> [Exercise requirements]:
I need an exact copy of the lines from the one containing "Task: Click the Amount" through the end of the records, without any pictures.

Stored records

□ □ □ □ □

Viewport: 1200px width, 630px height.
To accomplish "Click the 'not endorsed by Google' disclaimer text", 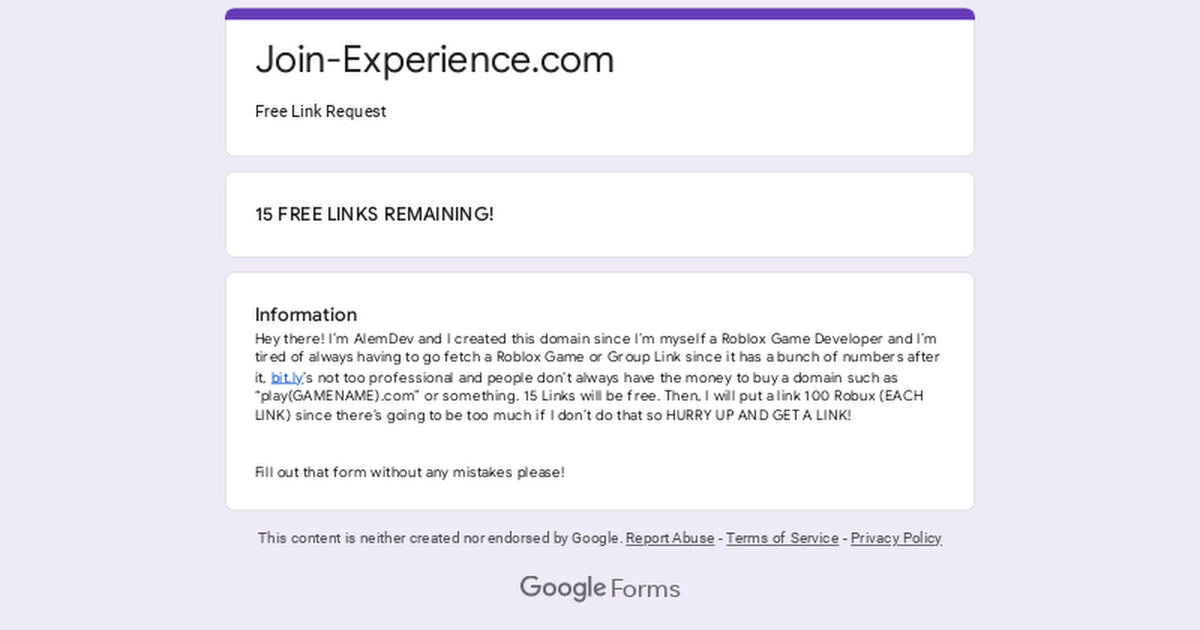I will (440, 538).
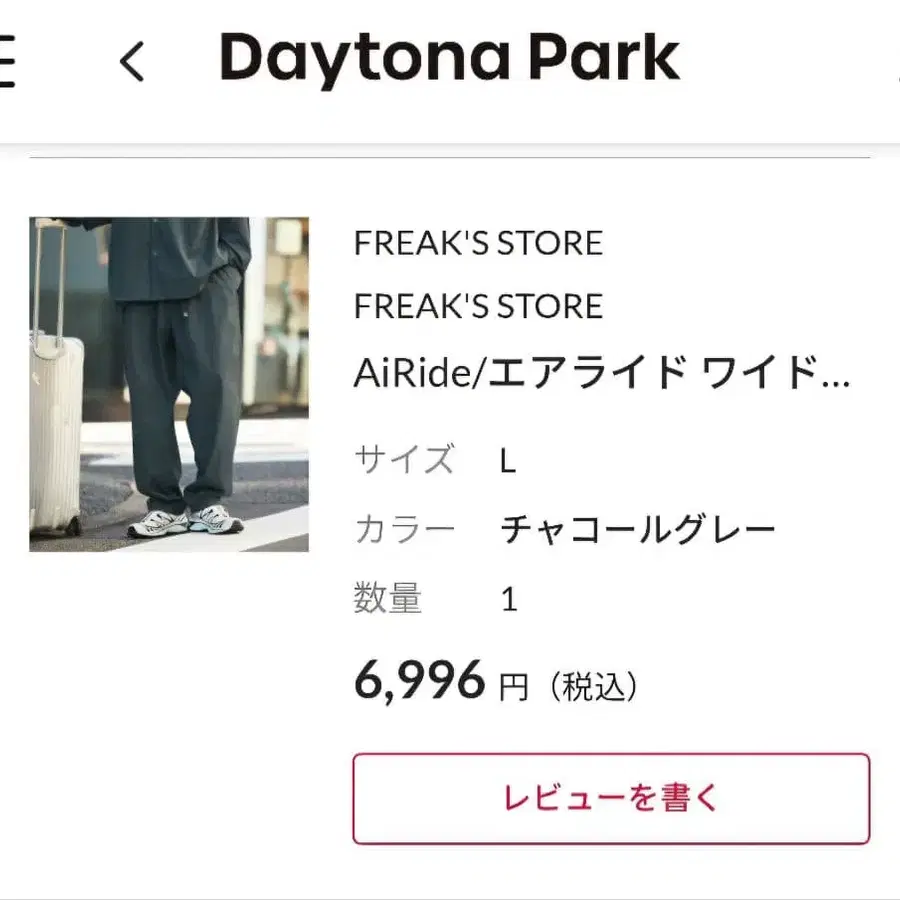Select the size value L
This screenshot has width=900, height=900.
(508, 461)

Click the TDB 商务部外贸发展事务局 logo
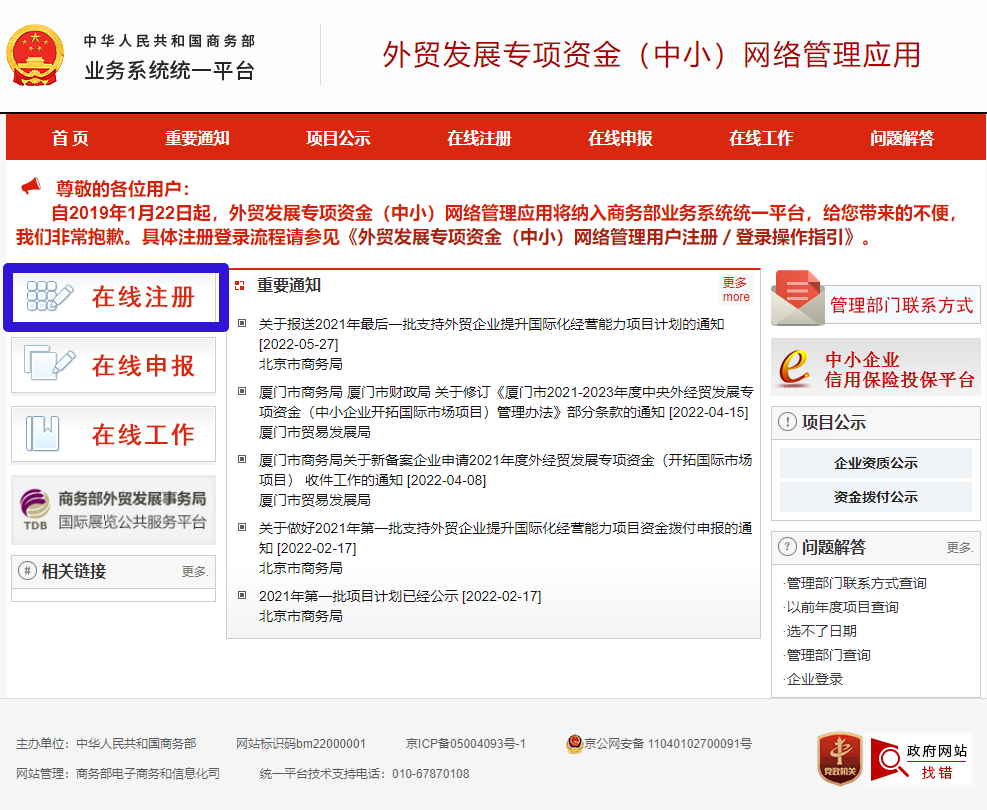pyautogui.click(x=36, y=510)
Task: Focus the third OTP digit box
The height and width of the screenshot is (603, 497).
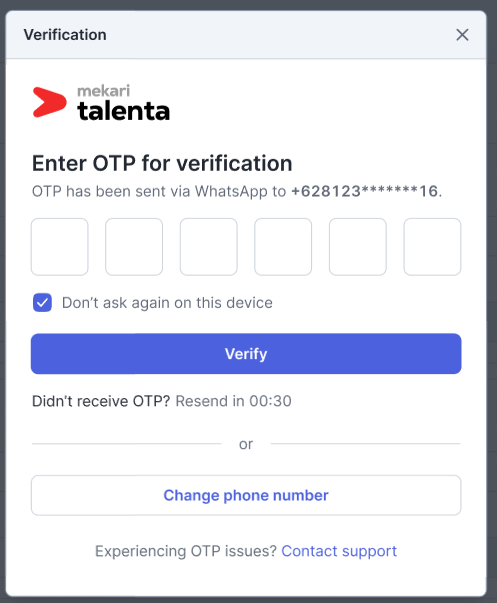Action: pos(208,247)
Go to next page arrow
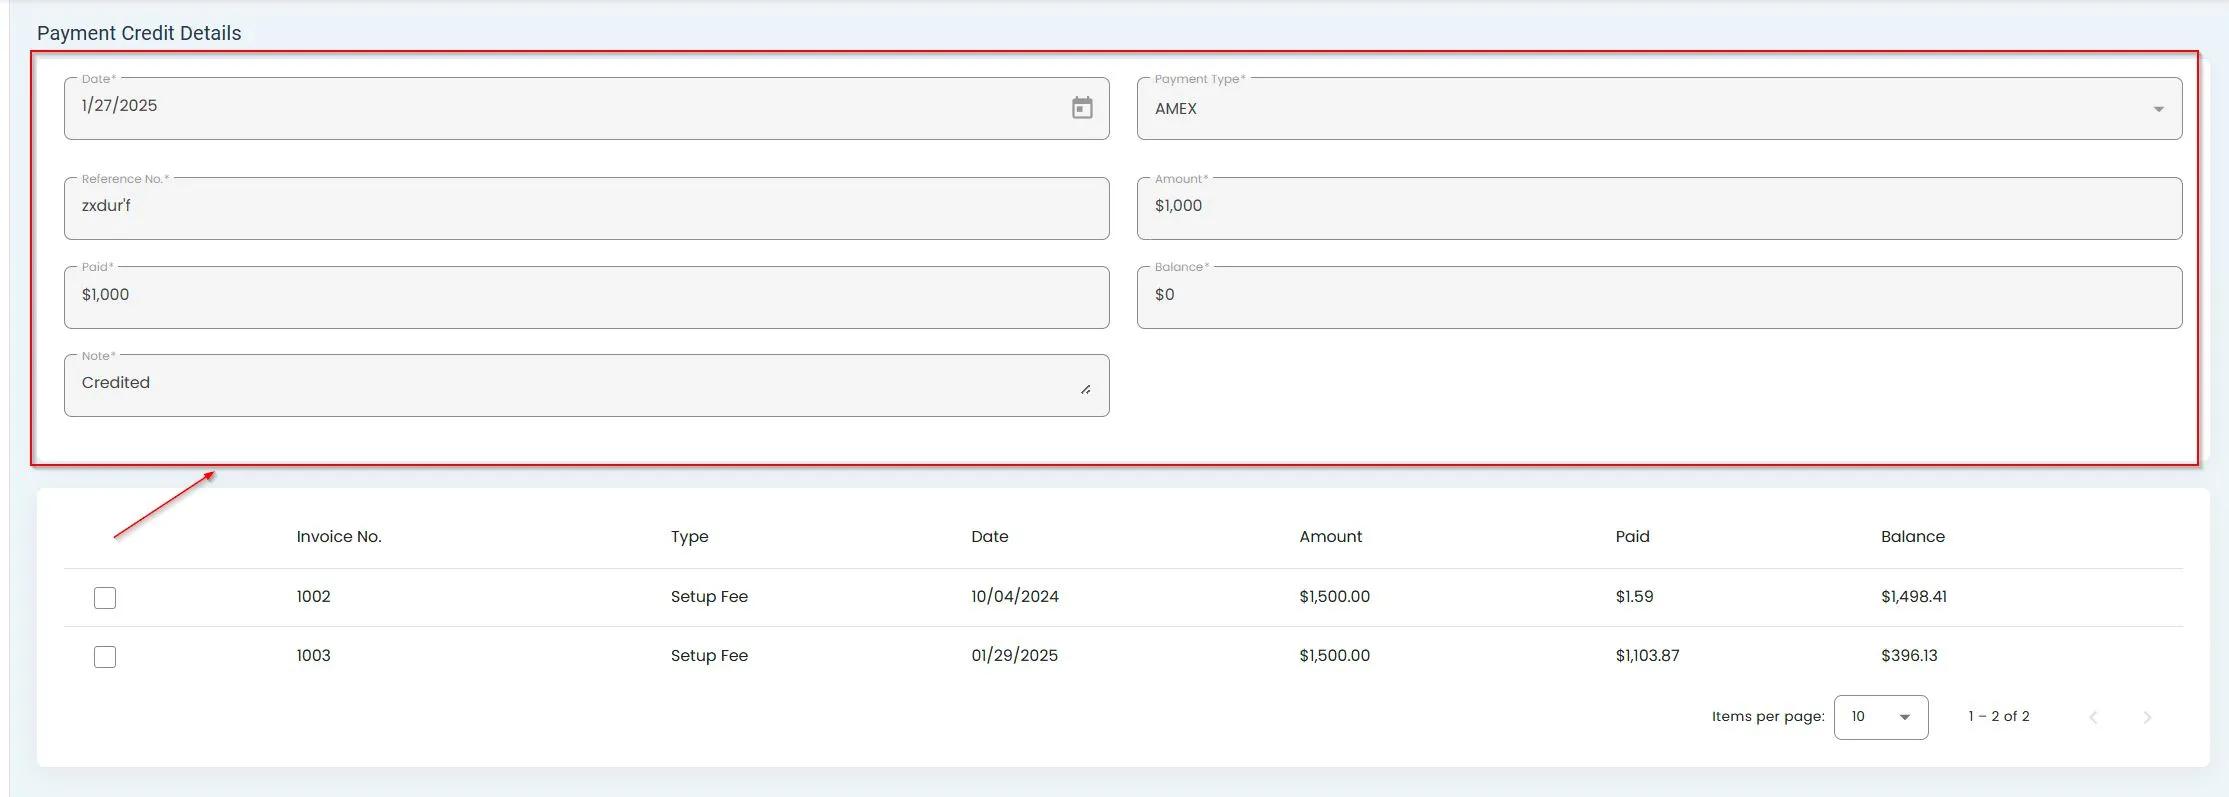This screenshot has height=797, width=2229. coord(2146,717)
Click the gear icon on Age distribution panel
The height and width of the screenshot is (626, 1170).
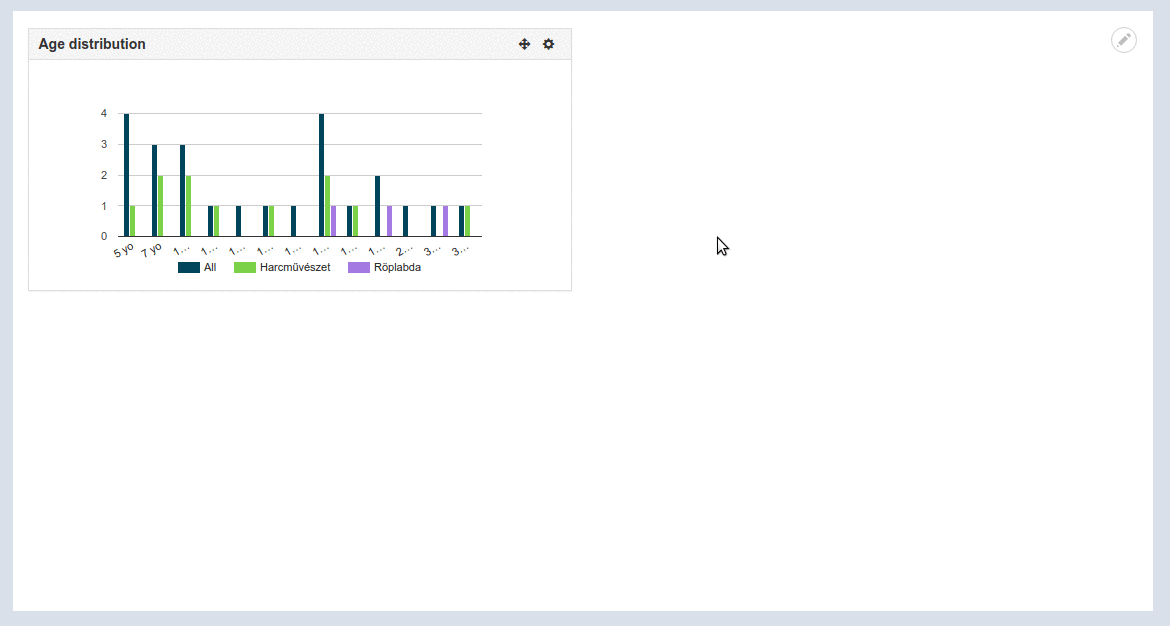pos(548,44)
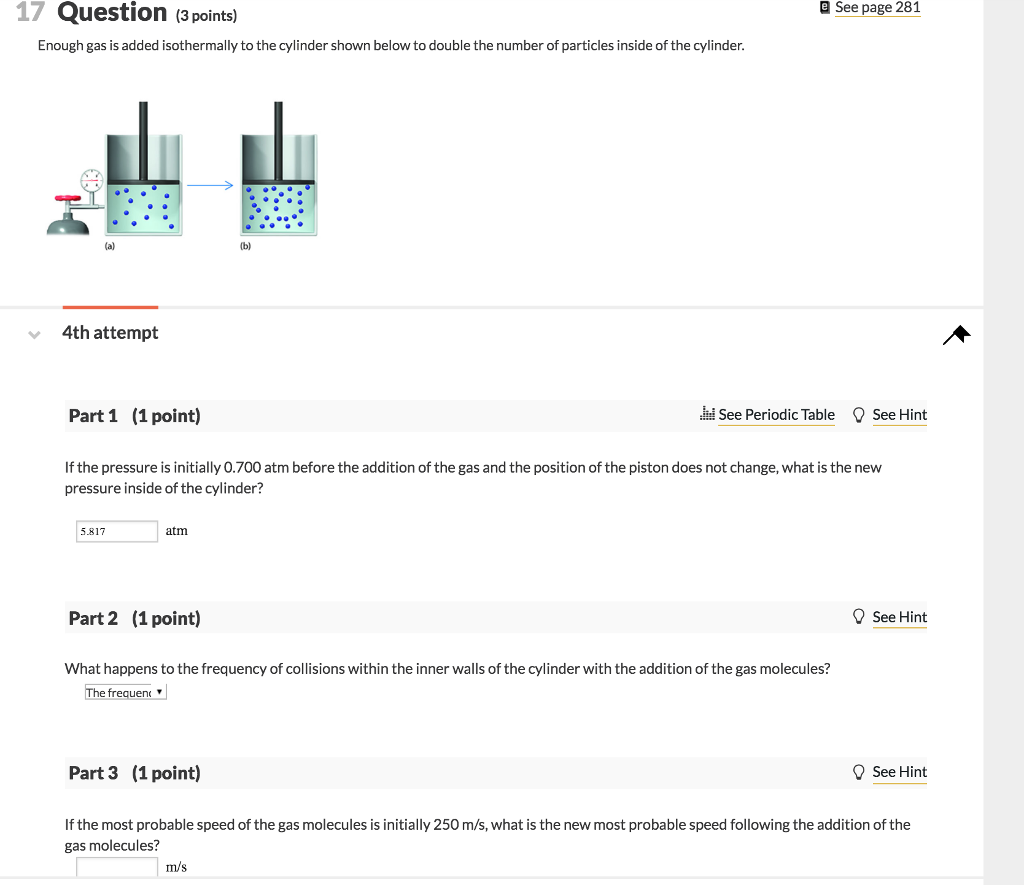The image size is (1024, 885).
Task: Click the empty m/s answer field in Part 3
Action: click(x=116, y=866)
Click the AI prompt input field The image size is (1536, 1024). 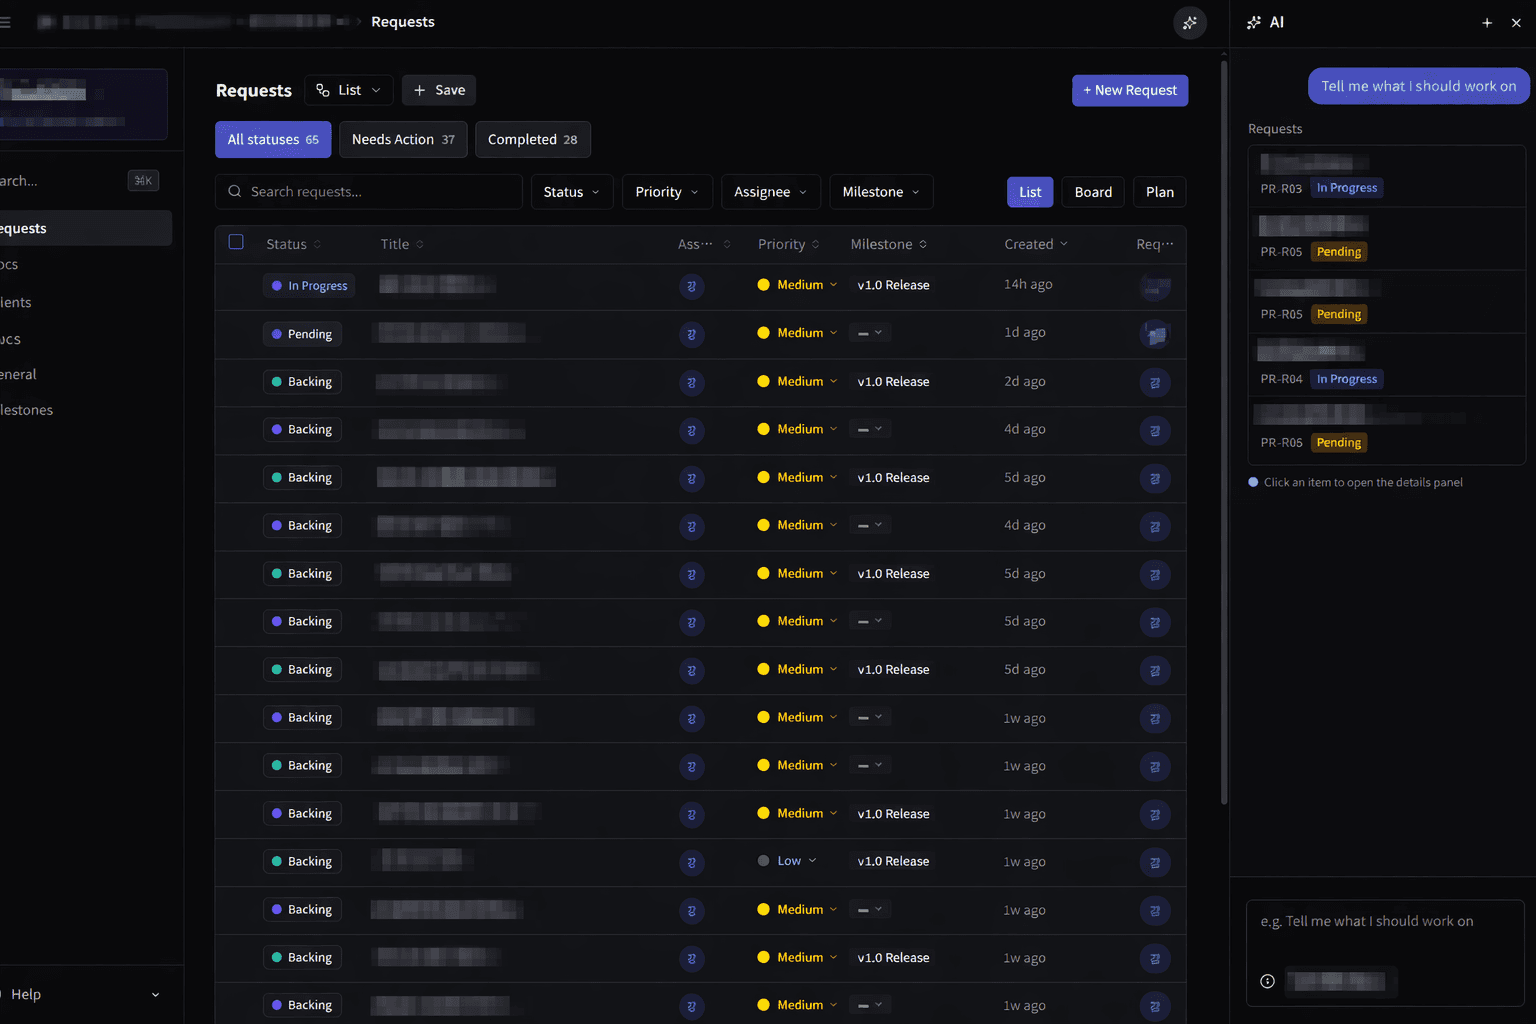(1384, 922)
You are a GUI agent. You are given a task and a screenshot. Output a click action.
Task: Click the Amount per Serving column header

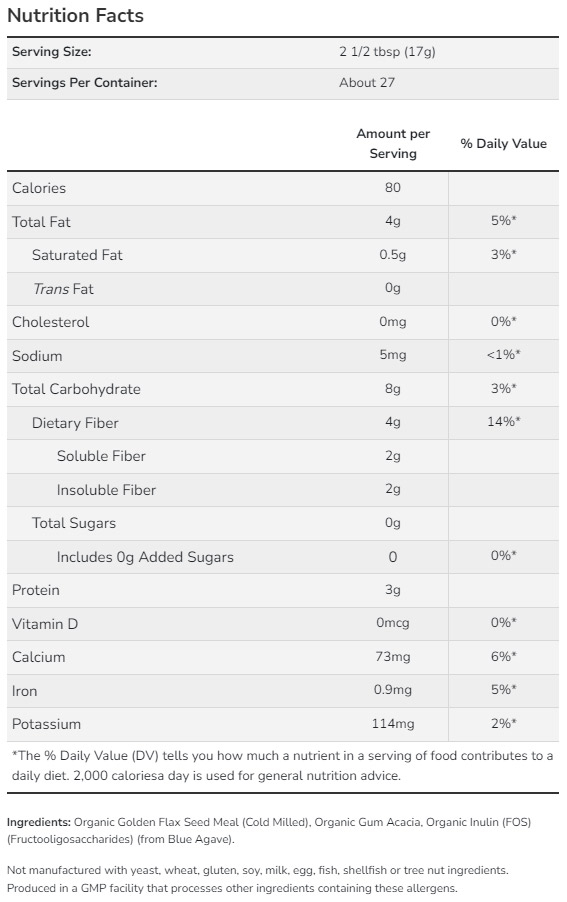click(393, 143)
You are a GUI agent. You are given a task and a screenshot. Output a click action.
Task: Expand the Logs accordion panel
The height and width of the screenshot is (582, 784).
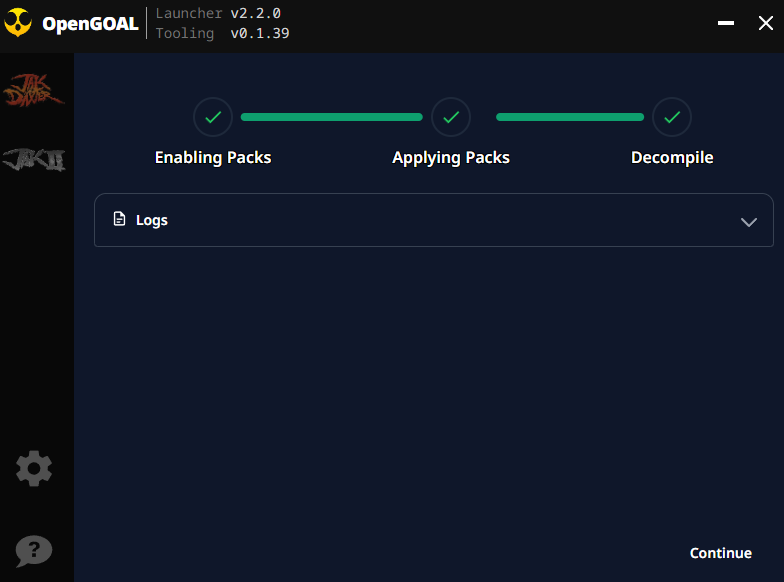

□ □ □ □ □

> [Written solution]:
Task: Click the Amount per Serving column header

click(393, 143)
You are a GUI agent. You are given a task and a screenshot. Output a click action.
Task: Expand the Logs accordion panel
The height and width of the screenshot is (582, 784).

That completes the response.